Exercise goal: Every entry needs to be reproduced exactly.

Study material:

* * *

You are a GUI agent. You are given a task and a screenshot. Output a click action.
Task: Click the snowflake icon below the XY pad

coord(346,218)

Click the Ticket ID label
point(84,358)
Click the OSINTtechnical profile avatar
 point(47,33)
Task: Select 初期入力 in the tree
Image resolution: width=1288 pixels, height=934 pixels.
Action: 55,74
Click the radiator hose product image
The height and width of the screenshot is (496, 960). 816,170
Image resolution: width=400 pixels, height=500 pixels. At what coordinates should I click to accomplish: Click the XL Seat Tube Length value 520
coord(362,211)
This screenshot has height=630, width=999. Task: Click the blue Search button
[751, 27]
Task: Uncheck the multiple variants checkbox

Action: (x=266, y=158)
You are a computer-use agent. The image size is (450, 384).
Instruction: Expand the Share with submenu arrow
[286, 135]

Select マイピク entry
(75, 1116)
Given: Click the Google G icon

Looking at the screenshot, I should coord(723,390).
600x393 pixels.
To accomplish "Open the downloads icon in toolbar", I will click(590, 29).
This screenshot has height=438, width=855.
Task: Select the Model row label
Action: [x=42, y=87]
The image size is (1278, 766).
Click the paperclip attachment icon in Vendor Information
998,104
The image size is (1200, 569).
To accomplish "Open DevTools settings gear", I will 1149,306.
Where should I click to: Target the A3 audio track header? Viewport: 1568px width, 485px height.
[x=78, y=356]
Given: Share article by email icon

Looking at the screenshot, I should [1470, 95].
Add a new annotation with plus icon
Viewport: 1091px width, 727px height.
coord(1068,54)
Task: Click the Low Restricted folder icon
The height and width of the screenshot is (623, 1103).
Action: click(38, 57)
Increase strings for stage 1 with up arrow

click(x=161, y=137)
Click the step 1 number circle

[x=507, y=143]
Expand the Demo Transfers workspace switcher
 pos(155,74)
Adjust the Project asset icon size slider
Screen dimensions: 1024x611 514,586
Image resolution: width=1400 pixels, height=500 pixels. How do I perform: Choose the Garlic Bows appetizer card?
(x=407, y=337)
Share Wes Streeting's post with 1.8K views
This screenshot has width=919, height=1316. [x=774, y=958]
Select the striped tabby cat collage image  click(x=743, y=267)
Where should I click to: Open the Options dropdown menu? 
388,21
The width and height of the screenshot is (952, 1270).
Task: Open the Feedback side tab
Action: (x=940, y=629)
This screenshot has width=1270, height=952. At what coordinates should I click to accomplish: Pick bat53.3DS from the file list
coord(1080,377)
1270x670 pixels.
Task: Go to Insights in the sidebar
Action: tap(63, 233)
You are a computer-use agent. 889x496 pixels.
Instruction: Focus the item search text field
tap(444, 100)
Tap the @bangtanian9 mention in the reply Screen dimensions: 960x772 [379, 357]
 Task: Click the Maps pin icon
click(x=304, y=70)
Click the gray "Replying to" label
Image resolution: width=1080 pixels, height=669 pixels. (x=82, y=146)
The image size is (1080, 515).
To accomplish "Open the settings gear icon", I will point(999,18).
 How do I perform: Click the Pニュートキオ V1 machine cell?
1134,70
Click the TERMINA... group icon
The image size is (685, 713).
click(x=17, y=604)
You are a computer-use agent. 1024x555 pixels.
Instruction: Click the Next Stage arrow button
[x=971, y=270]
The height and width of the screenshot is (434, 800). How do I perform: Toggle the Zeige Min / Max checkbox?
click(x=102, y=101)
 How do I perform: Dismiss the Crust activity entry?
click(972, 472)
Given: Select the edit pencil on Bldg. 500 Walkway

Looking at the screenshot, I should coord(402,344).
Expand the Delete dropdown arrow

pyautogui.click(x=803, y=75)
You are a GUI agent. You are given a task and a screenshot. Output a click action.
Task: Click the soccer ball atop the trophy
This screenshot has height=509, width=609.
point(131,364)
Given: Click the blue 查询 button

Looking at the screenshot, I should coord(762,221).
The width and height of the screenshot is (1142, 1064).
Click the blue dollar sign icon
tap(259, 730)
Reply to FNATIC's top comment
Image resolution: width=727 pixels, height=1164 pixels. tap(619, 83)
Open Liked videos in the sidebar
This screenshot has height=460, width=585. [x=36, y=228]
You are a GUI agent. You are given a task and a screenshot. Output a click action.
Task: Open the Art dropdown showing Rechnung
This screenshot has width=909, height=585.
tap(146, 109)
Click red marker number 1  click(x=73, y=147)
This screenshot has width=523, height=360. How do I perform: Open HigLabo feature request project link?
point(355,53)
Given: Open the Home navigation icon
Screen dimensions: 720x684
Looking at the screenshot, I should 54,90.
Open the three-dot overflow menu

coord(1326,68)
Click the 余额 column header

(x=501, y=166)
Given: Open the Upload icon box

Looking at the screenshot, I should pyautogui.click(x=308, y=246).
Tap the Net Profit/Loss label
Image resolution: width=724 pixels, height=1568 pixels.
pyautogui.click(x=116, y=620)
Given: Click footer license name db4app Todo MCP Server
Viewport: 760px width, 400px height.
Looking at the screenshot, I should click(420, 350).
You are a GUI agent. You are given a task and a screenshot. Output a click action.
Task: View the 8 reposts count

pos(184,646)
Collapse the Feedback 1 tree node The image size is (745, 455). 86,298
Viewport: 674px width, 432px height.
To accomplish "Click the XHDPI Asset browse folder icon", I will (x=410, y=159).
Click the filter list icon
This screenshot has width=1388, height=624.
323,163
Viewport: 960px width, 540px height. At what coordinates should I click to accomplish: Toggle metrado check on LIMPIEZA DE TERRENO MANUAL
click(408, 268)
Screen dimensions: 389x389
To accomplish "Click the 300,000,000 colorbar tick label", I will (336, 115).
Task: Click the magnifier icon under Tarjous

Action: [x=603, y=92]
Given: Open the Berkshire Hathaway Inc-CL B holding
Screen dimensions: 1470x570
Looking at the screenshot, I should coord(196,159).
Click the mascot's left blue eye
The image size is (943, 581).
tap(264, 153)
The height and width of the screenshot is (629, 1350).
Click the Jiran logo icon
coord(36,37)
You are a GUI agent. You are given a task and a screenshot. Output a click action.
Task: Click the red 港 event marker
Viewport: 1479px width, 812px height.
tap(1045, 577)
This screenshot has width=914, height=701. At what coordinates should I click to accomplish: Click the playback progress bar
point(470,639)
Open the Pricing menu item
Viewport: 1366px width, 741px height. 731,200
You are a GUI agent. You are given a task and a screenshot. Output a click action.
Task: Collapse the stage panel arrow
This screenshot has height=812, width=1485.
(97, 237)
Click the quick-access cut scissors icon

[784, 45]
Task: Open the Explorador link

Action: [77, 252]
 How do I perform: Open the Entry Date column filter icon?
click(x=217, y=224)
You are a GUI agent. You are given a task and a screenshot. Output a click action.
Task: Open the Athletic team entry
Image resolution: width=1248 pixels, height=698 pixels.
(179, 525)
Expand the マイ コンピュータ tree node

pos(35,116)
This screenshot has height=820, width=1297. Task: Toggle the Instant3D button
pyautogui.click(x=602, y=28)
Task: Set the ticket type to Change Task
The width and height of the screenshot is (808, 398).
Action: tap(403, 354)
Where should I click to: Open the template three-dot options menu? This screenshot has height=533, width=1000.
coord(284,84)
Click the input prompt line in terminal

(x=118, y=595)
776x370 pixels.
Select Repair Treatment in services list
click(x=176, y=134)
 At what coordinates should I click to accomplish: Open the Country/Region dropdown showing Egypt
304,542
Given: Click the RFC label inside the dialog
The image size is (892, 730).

* * *

Written reply:
You are a GUI agent. You are given a task and a screenshot. Output a click action.
Task: Click the snowflake icon below the XY pad

coord(346,218)

Click the Ticket ID label
point(84,358)
Click the OSINTtechnical profile avatar
 point(47,33)
Task: Select 初期入力 in the tree
Image resolution: width=1288 pixels, height=934 pixels.
Action: 55,74
Click the radiator hose product image
The height and width of the screenshot is (496, 960). 816,170
Image resolution: width=400 pixels, height=500 pixels. At what coordinates should I click to accomplish: Click the XL Seat Tube Length value 520
coord(362,211)
This screenshot has height=630, width=999. Task: Click the blue Search button
[751, 27]
Task: Uncheck the multiple variants checkbox

Action: (x=266, y=158)
You are a computer-use agent. The image size is (450, 384).
Instruction: Expand the Share with submenu arrow
[286, 135]

Select マイピク entry
(75, 1116)
Given: Click the Google G icon

Looking at the screenshot, I should coord(723,390).
600x393 pixels.
To accomplish "Open the downloads icon in toolbar", I will click(590, 29).
This screenshot has height=438, width=855.
Task: Select the Model row label
Action: [x=42, y=87]
The image size is (1278, 766).
Click the paperclip attachment icon in Vendor Information
998,104
The image size is (1200, 569).
To accomplish "Open DevTools settings gear", I will 1149,306.
Where should I click to: Target the A3 audio track header? Viewport: 1568px width, 485px height.
[x=78, y=356]
Given: Share article by email icon

Looking at the screenshot, I should [1470, 95].
Add a new annotation with plus icon
Viewport: 1091px width, 727px height.
coord(1068,54)
Task: Click the Low Restricted folder icon
The height and width of the screenshot is (623, 1103).
Action: click(38, 57)
Increase strings for stage 1 with up arrow

click(x=161, y=137)
Click the step 1 number circle

[x=507, y=143]
Expand the Demo Transfers workspace switcher
 pos(155,74)
Adjust the Project asset icon size slider
Screen dimensions: 1024x611 514,586
Image resolution: width=1400 pixels, height=500 pixels. How do I perform: Choose the Garlic Bows appetizer card?
(x=407, y=337)
Share Wes Streeting's post with 1.8K views
This screenshot has width=919, height=1316. [x=774, y=958]
Select the striped tabby cat collage image  click(x=743, y=267)
Where should I click to: Open the Options dropdown menu? 
388,21
The width and height of the screenshot is (952, 1270).
Task: Open the Feedback side tab
Action: (x=940, y=629)
This screenshot has width=1270, height=952. At what coordinates should I click to accomplish: Pick bat53.3DS from the file list
coord(1080,377)
1270x670 pixels.
Task: Go to Insights in the sidebar
Action: tap(63, 233)
You are a computer-use agent. 889x496 pixels.
Instruction: Focus the item search text field
tap(444, 100)
Tap the @bangtanian9 mention in the reply Screen dimensions: 960x772 [379, 357]
 Task: Click the Maps pin icon
click(x=304, y=70)
Click the gray "Replying to" label
Image resolution: width=1080 pixels, height=669 pixels. (x=82, y=146)
The image size is (1080, 515).
To accomplish "Open the settings gear icon", I will point(999,18).
 How do I perform: Click the Pニュートキオ V1 machine cell?
1134,70
Click the TERMINA... group icon
The image size is (685, 713).
click(x=17, y=604)
You are a computer-use agent. 1024x555 pixels.
Instruction: Click the Next Stage arrow button
[x=971, y=270]
The height and width of the screenshot is (434, 800). How do I perform: Toggle the Zeige Min / Max checkbox?
click(x=102, y=101)
 How do I perform: Dismiss the Crust activity entry?
click(972, 472)
Given: Select the edit pencil on Bldg. 500 Walkway

Looking at the screenshot, I should coord(402,344).
Expand the Delete dropdown arrow

pyautogui.click(x=803, y=75)
You are a GUI agent. You are given a task and a screenshot. Output a click action.
Task: Click the soccer ball atop the trophy
This screenshot has height=509, width=609.
point(131,364)
Given: Click the blue 查询 button

Looking at the screenshot, I should coord(762,221).
The width and height of the screenshot is (1142, 1064).
Click the blue dollar sign icon
tap(259, 730)
Reply to FNATIC's top comment
Image resolution: width=727 pixels, height=1164 pixels. tap(619, 83)
Open Liked videos in the sidebar
This screenshot has height=460, width=585. [x=36, y=228]
You are a GUI agent. You are given a task and a screenshot. Output a click action.
Task: Open the Art dropdown showing Rechnung
This screenshot has width=909, height=585.
tap(146, 109)
Click red marker number 1  click(x=73, y=147)
This screenshot has width=523, height=360. How do I perform: Open HigLabo feature request project link?
point(355,53)
Given: Open the Home navigation icon
Screen dimensions: 720x684
Looking at the screenshot, I should 54,90.
Open the three-dot overflow menu

coord(1326,68)
Click the 余额 column header

(x=501, y=166)
Given: Open the Upload icon box

Looking at the screenshot, I should pyautogui.click(x=308, y=246).
Tap the Net Profit/Loss label
Image resolution: width=724 pixels, height=1568 pixels.
pyautogui.click(x=116, y=620)
Given: Click footer license name db4app Todo MCP Server
Viewport: 760px width, 400px height.
Looking at the screenshot, I should click(420, 350).
You are a GUI agent. You are given a task and a screenshot. Output a click action.
Task: View the 8 reposts count

pos(184,646)
Collapse the Feedback 1 tree node The image size is (745, 455). 86,298
Viewport: 674px width, 432px height.
To accomplish "Click the XHDPI Asset browse folder icon", I will (x=410, y=159).
Click the filter list icon
This screenshot has width=1388, height=624.
323,163
Viewport: 960px width, 540px height. At what coordinates should I click to accomplish: Toggle metrado check on LIMPIEZA DE TERRENO MANUAL
click(408, 268)
Screen dimensions: 389x389
To accomplish "Click the 300,000,000 colorbar tick label", I will (336, 115).
Task: Click the magnifier icon under Tarjous

Action: [x=603, y=92]
Given: Open the Berkshire Hathaway Inc-CL B holding
Screen dimensions: 1470x570
Looking at the screenshot, I should coord(196,159).
Click the mascot's left blue eye
The image size is (943, 581).
tap(264, 153)
The height and width of the screenshot is (629, 1350).
Click the Jiran logo icon
coord(36,37)
You are a GUI agent. You are given a task and a screenshot. Output a click action.
Task: Click the red 港 event marker
Viewport: 1479px width, 812px height.
tap(1045, 577)
This screenshot has width=914, height=701. At what coordinates should I click to accomplish: Click the playback progress bar
point(470,639)
Open the Pricing menu item
Viewport: 1366px width, 741px height. 731,200
You are a GUI agent. You are given a task and a screenshot. Output a click action.
Task: Collapse the stage panel arrow
This screenshot has height=812, width=1485.
(97, 237)
Click the quick-access cut scissors icon

[784, 45]
Task: Open the Explorador link

Action: [77, 252]
 How do I perform: Open the Entry Date column filter icon?
click(x=217, y=224)
You are a GUI agent. You are given a task and a screenshot. Output a click action.
Task: Open the Athletic team entry
Image resolution: width=1248 pixels, height=698 pixels.
(179, 525)
Expand the マイ コンピュータ tree node

pos(35,116)
This screenshot has height=820, width=1297. Task: Toggle the Instant3D button
pyautogui.click(x=602, y=28)
Task: Set the ticket type to Change Task
The width and height of the screenshot is (808, 398).
Action: tap(403, 354)
Where should I click to: Open the template three-dot options menu? This screenshot has height=533, width=1000.
coord(284,84)
Click the input prompt line in terminal

(x=118, y=595)
776x370 pixels.
Select Repair Treatment in services list
click(x=176, y=134)
 At what coordinates should I click to accomplish: Open the Country/Region dropdown showing Egypt
304,542
Given: Click the RFC label inside the dialog
The image size is (892, 730).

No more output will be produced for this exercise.